RECORDS TO PROCESS section start

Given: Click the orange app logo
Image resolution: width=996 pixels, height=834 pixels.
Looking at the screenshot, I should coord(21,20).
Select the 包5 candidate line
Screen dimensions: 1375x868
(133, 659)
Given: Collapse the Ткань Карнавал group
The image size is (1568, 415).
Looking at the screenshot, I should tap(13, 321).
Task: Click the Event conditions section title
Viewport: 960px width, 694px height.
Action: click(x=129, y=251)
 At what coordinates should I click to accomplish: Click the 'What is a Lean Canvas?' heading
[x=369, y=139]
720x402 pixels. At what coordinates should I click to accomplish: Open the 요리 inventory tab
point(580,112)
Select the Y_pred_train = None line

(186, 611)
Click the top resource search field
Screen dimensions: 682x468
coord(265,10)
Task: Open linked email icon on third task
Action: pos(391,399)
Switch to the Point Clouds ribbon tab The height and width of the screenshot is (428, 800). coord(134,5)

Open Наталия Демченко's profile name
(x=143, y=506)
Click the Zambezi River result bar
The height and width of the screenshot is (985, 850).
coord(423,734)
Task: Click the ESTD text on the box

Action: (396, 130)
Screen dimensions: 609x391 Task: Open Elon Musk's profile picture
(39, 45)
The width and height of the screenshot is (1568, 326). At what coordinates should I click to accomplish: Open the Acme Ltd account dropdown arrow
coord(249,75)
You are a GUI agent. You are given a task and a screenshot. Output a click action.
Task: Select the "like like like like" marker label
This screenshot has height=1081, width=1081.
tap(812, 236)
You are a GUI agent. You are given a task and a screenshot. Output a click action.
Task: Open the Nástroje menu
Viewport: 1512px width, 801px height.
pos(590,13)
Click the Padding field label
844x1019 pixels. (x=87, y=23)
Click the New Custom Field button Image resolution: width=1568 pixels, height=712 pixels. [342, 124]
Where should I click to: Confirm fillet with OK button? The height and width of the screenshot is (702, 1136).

RECORDS TO PROCESS section end

▸ ASSIGNED TASK
Transcribe exactly, please, the lines from the one with "Image resolution: width=996" to the last line of the entries above, ends included.

▸ ANSWER
Image resolution: width=996 pixels, height=834 pixels.
Looking at the screenshot, I should coord(21,20).
Select the 包5 candidate line
Screen dimensions: 1375x868
(133, 659)
Given: Collapse the Ткань Карнавал group
The image size is (1568, 415).
Looking at the screenshot, I should tap(13, 321).
Task: Click the Event conditions section title
Viewport: 960px width, 694px height.
Action: click(x=129, y=251)
 At what coordinates should I click to accomplish: Click the 'What is a Lean Canvas?' heading
[x=369, y=139]
720x402 pixels. At what coordinates should I click to accomplish: Open the 요리 inventory tab
point(580,112)
Select the Y_pred_train = None line

(186, 611)
Click the top resource search field
Screen dimensions: 682x468
coord(265,10)
Task: Open linked email icon on third task
Action: pos(391,399)
Switch to the Point Clouds ribbon tab The height and width of the screenshot is (428, 800). coord(134,5)

Open Наталия Демченко's profile name
(x=143, y=506)
Click the Zambezi River result bar
The height and width of the screenshot is (985, 850).
coord(423,734)
Task: Click the ESTD text on the box

Action: (396, 130)
Screen dimensions: 609x391 Task: Open Elon Musk's profile picture
(39, 45)
The width and height of the screenshot is (1568, 326). At what coordinates should I click to accomplish: Open the Acme Ltd account dropdown arrow
coord(249,75)
You are a GUI agent. You are given a task and a screenshot. Output a click action.
Task: Select the "like like like like" marker label
This screenshot has height=1081, width=1081.
tap(812, 236)
You are a GUI agent. You are given a task and a screenshot. Output a click action.
Task: Open the Nástroje menu
Viewport: 1512px width, 801px height.
pos(590,13)
Click the Padding field label
844x1019 pixels. (x=87, y=23)
Click the New Custom Field button Image resolution: width=1568 pixels, height=712 pixels. [342, 124]
Where should I click to: Confirm fillet with OK button? The height and width of the screenshot is (702, 1136).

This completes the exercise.